Покачал Андрон головой, густо прокашлялся.
— Што же делать-то будем, Роман Василич? — спросил как бы про себя. — Негоже нам в хвосте-то тянуться… Может, и в самом деле начнем? С горы-то им ведь виднее!
— Вот именно! — живо подхватила уполномоченная. — Ведь нельзя же, в самом деле, подводить под удар руководство! Ну кому это приятно, если товарищей Иващенко и Скуратова вызовут на бюро? — Осуждающим взглядом смерила председателя, повернулась к Андрону и добавила скороговоркой: — Между прочим, в райкоме твердо уверены, что колхоз ваш никому не уступит первенства. Товарищ Иващенко так и сказал, что здесь, среди непосредственных тружеников, нашли наиболее благодатную почву прогрессивные веяния нового.

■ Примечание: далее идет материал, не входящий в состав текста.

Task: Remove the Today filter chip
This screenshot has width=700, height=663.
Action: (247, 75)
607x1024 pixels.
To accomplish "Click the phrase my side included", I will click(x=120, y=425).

— Почва-то она, конешно, особливо на Длинном паю. Куда с добром, — невпопад отозвался из своего угла Андрон.
О товарище Иващенко он меньше всего беспокоился, да и о бюро обкома не имел представления, однако к великому недоумению председателя и всех правленцев заявил, что с утра распорядится сеять овес за Ермиловым хутором.
— В уме ты, Андрон Савельич? — озадаченно спросил председатель. — Да туда через болотину не проберешься! В добрые годы в последний заход сеяли!
— Ничего. То было раньше, теперь сверху виднее. А ты, Роман Василич, того, не сумлевайся. Деньков за пять с клинушком тем управимся, а потом и возле деревни подсохнет. Ничего, раз велят, сеять надо…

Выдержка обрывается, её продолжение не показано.